**Required action**
Find the line containing "Image resolution: width=796, height=2576." in the entries below. Restate it and each line after it, word for word, up to and including the line containing "Leeds United".

**Extracted data**

═══

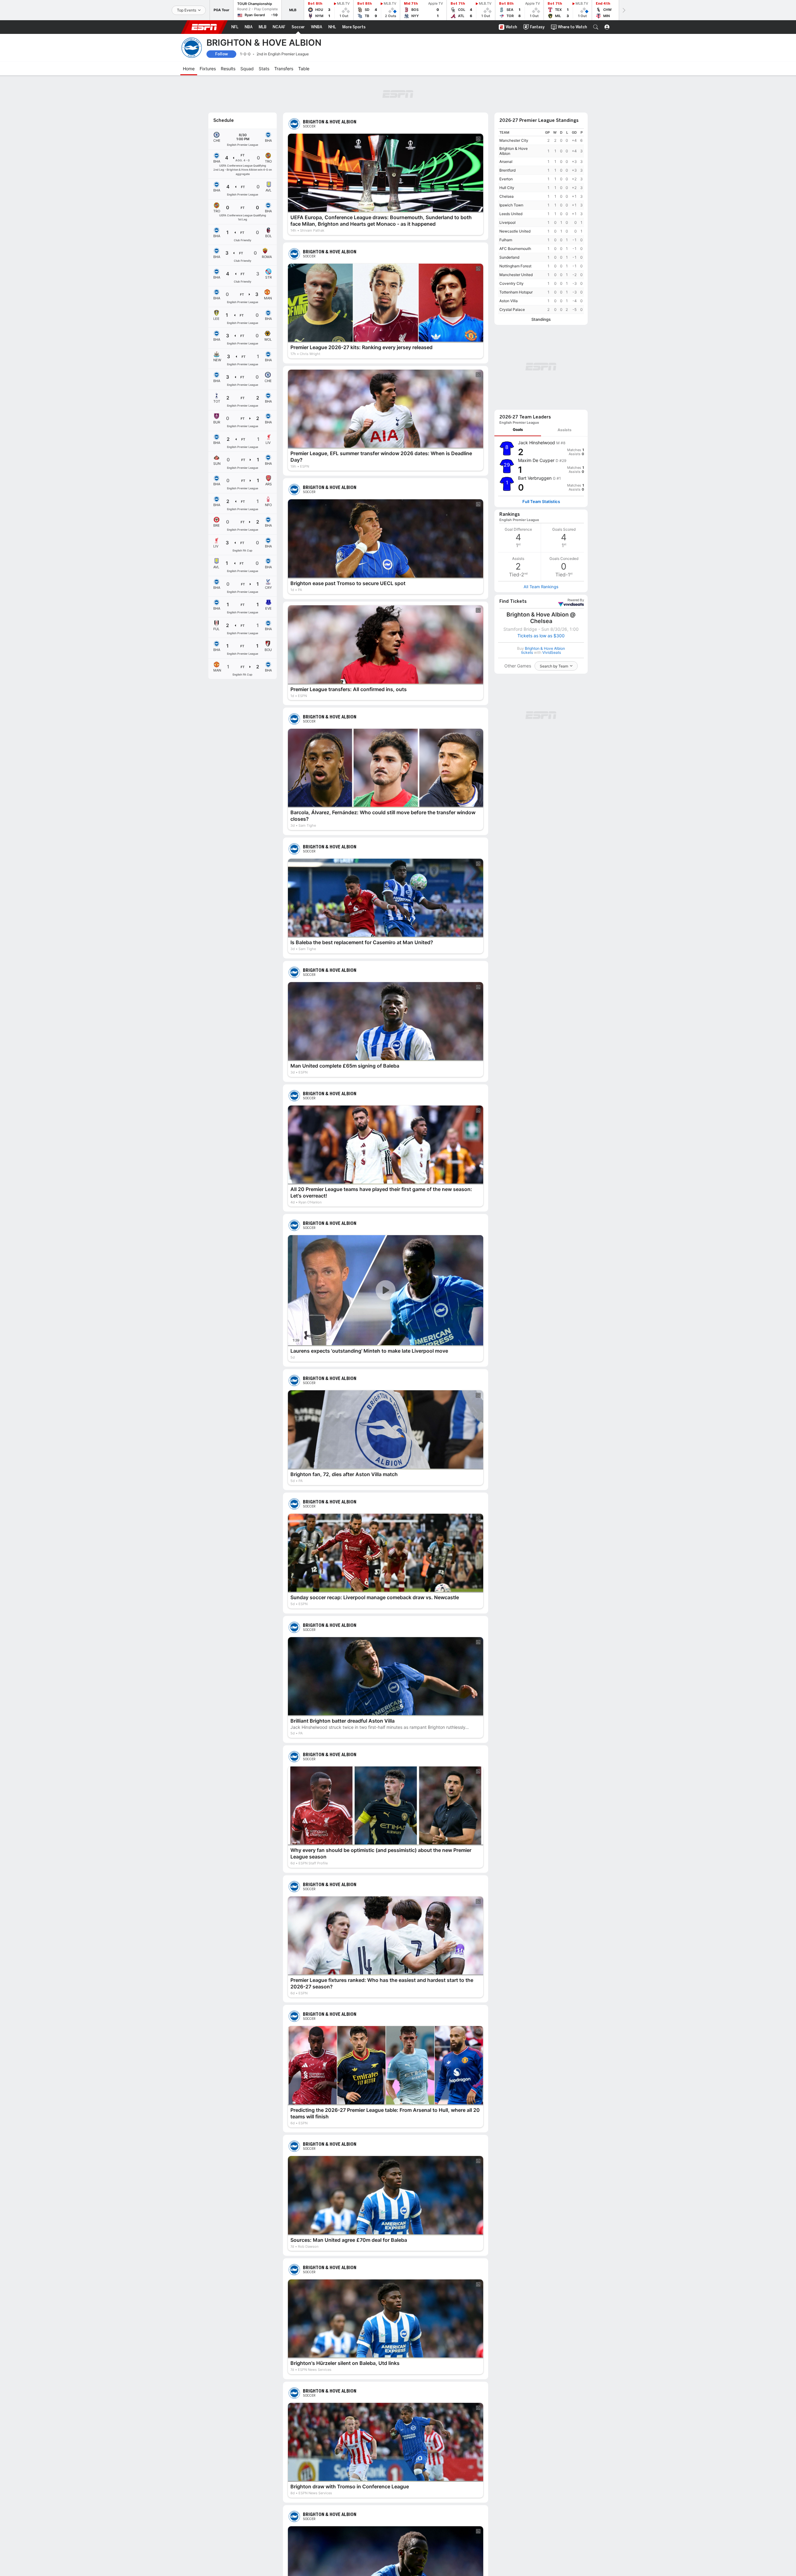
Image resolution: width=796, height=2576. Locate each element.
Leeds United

═══

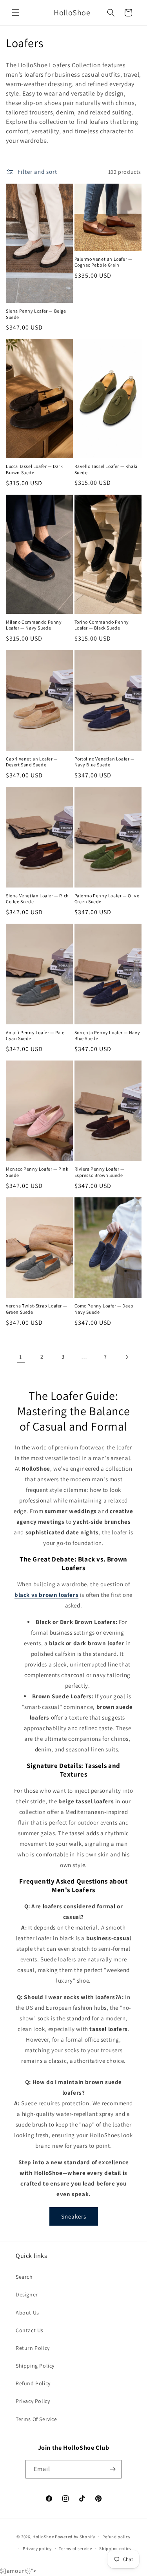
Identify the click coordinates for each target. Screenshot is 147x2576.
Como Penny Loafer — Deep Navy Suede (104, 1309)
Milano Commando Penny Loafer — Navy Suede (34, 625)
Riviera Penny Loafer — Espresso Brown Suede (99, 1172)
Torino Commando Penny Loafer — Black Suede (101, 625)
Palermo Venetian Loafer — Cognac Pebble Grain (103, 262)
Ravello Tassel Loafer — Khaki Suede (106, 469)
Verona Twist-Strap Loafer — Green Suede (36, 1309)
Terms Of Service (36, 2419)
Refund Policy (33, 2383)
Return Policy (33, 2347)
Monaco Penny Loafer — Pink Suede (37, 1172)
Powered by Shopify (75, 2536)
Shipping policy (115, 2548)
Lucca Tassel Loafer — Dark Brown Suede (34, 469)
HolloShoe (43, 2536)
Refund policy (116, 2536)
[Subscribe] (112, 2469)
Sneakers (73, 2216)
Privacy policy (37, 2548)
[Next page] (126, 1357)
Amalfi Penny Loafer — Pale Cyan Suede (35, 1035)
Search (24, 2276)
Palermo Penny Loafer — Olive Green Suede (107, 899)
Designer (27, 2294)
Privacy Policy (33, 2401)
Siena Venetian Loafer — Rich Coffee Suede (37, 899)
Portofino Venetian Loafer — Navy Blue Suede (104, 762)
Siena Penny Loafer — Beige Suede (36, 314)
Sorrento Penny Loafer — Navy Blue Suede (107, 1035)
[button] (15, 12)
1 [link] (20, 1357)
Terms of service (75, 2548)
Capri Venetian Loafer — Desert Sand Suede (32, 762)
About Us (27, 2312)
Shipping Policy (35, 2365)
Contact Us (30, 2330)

═══

**Worked solution**
Image resolution: width=796, height=2576. Locate each element.
Leeds United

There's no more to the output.